**Selected text**
^^^^

When researchers at Rutgers wanted to explore massive computing scenarios with real-world significance for fields such as financial services and pharmaceuticals, they turned to Windows® HPC Server 2008. In one research project, the software proved at least 30 percent faster than Linux. The Windows HPC Server cluster was deployed in one day and works like the Windows operating system with which users and administrators are already familiar.
Manish Parashar has his head in the clouds—Internet clouds.
Parashar, a professor of computer science and engineering at Rutgers, The State University of New Jersey, is interested in how massive applications can exist in data centers and readily pull computing resources from elsewhere on the Internet as needed. When he’s not directing research on that subject, he might be investigating how to transport large amounts of data and manipulate that data while it flows between two points. Or, he might be exploring how to make software applications that manage themselves, detecting and correcting anomalies without the need for human intervention.
What all these subjects have in common is the need for massive computing resources. At most universities, computing resources at that scale have traditionally been run on the Linux operating system. In fact, when Parashar became the Founding Director of the Center for Autonomic Computing at Rutgers in April 2008, Linux was the operating system of choice there.
But it soon became clear that Linux alone would not serve the Center’s interests. Its corporate partners—major corporations in the financial services and pharmaceuticals industries, for example—were less interested in the application of Linux to their massive computing challenges than they were in using operating systems that could be deployed and managed within their existing environments with minimal incremental cost.

^^^^

**Data under study**

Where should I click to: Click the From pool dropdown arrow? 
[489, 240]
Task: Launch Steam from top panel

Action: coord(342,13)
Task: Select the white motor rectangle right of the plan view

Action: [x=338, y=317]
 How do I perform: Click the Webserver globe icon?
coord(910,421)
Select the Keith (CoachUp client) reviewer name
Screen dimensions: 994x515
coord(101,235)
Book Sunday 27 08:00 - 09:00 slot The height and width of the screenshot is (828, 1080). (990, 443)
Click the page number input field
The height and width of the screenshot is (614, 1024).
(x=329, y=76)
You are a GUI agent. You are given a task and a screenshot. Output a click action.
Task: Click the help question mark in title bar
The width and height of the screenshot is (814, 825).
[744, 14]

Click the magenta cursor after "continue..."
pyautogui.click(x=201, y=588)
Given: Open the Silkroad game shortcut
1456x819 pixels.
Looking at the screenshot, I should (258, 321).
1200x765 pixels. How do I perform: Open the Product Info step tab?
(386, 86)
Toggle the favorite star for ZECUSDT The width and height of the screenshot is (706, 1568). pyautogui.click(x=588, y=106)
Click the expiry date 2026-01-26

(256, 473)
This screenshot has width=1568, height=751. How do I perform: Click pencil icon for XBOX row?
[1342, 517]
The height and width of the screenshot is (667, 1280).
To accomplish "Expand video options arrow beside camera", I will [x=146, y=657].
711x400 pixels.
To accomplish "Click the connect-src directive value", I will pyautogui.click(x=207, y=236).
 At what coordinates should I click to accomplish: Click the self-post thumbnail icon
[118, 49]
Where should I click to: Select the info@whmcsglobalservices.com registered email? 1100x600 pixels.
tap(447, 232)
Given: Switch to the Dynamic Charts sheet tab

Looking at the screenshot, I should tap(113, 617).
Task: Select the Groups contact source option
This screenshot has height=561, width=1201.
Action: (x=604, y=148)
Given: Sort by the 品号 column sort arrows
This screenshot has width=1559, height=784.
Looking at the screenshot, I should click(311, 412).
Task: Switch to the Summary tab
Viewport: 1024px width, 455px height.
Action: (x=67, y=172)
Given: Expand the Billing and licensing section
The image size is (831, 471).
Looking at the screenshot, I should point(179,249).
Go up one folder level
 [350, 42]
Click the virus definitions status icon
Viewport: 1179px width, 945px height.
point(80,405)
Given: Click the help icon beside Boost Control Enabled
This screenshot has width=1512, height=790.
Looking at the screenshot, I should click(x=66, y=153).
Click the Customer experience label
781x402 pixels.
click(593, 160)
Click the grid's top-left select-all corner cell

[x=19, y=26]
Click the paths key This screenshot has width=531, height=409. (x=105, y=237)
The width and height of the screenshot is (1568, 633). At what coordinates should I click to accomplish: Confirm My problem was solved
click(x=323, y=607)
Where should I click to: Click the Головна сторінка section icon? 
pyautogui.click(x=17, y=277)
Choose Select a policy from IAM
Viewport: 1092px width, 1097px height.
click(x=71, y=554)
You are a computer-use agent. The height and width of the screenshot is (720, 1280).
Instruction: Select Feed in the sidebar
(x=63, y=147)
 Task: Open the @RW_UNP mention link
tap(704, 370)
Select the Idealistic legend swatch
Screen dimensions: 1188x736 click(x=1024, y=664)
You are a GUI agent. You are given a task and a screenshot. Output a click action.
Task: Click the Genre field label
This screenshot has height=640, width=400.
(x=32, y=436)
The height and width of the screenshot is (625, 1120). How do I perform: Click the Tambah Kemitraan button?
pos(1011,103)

^^^^

Reproduce the full passage about Rutgers and Windows HPC Server 2008 word for word, from its first sentence to its last.

When researchers at Rutgers wanted to explore massive computing scenarios with real-world significance for fields such as financial services and pharmaceuticals, they turned to Windows® HPC Server 2008. In one research project, the software proved at least 30 percent faster than Linux. The Windows HPC Server cluster was deployed in one day and works like the Windows operating system with which users and administrators are already familiar.
Manish Parashar has his head in the clouds—Internet clouds.
Parashar, a professor of computer science and engineering at Rutgers, The State University of New Jersey, is interested in how massive applications can exist in data centers and readily pull computing resources from elsewhere on the Internet as needed. When he’s not directing research on that subject, he might be investigating how to transport large amounts of data and manipulate that data while it flows between two points. Or, he might be exploring how to make software applications that manage themselves, detecting and correcting anomalies without the need for human intervention.
What all these subjects have in common is the need for massive computing resources. At most universities, computing resources at that scale have traditionally been run on the Linux operating system. In fact, when Parashar became the Founding Director of the Center for Autonomic Computing at Rutgers in April 2008, Linux was the operating system of choice there.
But it soon became clear that Linux alone would not serve the Center’s interests. Its corporate partners—major corporations in the financial services and pharmaceuticals industries, for example—were less interested in the application of Linux to their massive computing challenges than they were in using operating systems that could be deployed and managed within their existing environments with minimal incremental cost.